### Exercise instructions
Each line of the entries below that includes "computer" belongs in your answer.
Top of Source material
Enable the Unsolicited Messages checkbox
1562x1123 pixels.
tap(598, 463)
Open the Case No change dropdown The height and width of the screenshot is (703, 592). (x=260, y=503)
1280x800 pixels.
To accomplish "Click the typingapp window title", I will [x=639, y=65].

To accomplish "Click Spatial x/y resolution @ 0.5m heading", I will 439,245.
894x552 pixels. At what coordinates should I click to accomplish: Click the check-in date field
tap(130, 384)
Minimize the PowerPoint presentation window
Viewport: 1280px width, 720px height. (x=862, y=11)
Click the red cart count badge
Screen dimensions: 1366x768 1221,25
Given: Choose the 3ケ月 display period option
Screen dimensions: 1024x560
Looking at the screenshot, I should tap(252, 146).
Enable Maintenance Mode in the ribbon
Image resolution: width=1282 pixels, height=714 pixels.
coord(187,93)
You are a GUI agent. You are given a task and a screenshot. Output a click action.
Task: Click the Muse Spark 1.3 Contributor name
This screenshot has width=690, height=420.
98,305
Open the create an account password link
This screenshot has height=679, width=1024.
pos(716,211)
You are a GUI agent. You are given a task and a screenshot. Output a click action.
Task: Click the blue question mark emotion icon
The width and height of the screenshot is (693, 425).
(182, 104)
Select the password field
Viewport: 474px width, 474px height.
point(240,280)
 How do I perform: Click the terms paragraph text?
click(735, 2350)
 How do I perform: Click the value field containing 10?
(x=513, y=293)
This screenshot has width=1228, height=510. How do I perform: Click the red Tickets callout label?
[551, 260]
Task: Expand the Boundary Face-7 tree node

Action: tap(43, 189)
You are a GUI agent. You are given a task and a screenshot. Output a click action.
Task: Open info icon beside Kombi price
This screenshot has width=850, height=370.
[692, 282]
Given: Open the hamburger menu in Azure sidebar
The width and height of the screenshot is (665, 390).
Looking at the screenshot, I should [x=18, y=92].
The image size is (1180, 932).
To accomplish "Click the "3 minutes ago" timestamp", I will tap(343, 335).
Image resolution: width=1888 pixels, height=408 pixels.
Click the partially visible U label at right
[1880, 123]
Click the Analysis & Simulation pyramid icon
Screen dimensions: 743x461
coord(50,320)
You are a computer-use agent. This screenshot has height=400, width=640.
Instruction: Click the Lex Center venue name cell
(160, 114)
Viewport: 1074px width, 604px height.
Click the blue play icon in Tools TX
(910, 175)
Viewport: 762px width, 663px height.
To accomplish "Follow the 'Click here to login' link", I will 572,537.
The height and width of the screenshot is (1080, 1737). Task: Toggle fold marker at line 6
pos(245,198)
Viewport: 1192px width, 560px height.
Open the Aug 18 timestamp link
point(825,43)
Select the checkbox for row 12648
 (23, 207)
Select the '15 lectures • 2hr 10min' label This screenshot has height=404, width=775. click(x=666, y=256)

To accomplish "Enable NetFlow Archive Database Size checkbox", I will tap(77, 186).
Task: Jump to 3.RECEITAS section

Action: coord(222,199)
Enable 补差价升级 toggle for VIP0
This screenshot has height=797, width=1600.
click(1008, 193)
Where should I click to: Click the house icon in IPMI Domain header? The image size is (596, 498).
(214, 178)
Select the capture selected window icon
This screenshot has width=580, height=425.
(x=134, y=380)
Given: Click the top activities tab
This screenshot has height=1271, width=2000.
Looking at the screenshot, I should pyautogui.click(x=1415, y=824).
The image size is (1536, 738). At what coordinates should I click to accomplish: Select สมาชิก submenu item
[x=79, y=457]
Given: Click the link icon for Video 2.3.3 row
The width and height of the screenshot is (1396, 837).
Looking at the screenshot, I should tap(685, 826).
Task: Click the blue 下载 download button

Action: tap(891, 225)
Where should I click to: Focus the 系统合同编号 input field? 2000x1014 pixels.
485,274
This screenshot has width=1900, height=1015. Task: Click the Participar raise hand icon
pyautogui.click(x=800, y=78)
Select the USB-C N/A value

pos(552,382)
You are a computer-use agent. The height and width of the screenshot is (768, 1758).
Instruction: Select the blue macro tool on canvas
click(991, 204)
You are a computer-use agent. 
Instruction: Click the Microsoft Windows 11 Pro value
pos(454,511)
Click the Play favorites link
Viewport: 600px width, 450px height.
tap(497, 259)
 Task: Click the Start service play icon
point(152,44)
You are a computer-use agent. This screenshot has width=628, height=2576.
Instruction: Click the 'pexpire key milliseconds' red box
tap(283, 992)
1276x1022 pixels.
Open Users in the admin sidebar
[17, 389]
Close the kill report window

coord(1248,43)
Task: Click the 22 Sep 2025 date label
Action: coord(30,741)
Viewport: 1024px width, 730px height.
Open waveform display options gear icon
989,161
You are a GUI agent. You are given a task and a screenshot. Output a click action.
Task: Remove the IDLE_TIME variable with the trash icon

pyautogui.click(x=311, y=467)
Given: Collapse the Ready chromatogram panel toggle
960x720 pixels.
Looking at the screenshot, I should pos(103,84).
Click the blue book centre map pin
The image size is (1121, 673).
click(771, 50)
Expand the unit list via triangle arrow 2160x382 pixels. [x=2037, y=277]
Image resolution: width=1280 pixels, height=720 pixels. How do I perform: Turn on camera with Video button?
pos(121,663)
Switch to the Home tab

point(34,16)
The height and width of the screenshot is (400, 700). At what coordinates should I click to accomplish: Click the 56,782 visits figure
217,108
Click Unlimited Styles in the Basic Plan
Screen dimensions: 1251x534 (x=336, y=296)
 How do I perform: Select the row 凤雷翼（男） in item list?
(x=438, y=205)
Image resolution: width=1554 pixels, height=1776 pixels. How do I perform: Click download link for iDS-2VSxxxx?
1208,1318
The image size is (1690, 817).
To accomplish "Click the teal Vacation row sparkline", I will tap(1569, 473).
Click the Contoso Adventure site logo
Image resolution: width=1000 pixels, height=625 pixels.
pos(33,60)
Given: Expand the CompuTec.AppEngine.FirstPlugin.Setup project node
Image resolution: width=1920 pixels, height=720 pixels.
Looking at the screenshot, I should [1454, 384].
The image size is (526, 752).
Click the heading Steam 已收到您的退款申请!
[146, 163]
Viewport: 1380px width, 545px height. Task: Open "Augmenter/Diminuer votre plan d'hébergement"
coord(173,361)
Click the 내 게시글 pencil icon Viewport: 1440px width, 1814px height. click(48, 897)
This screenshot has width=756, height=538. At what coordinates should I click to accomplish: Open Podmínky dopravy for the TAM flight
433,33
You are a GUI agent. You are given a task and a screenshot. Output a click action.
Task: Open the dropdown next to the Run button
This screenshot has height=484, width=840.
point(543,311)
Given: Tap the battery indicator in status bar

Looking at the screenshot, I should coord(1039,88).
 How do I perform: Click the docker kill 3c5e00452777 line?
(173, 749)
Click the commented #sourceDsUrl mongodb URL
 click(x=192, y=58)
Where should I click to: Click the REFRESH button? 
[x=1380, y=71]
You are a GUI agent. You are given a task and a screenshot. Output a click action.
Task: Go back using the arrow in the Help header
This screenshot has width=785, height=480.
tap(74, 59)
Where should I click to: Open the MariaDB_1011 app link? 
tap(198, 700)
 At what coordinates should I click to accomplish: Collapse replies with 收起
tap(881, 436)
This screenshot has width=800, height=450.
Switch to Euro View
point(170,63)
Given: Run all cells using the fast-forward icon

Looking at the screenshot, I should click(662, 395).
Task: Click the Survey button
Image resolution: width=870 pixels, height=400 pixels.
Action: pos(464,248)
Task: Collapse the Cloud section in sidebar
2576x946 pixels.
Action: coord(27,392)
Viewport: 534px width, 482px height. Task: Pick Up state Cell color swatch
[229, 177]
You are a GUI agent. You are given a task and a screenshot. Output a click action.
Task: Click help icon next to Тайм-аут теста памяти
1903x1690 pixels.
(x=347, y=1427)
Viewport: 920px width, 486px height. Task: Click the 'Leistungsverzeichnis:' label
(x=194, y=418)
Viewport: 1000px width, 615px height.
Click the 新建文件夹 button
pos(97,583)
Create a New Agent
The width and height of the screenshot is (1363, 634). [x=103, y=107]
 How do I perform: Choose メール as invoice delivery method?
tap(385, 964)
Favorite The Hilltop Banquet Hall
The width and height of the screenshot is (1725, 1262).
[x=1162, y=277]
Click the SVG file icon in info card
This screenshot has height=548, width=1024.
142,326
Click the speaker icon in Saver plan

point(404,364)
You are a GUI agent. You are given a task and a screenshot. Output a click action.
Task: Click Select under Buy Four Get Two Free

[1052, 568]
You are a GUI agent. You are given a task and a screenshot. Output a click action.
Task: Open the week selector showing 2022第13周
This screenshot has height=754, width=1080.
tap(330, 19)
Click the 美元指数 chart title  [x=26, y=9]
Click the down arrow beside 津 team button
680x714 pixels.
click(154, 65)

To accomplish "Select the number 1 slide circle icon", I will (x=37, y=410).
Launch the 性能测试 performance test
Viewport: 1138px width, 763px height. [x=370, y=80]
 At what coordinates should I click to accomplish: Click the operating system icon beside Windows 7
Bottom of Source material
### Solution to the exercise
You are a computer-use agent. This screenshot has height=400, width=640.
You are a computer-use agent. The height and width of the screenshot is (768, 1758).
You are a computer-use agent. 
You are a computer-use agent. This screenshot has width=628, height=2576.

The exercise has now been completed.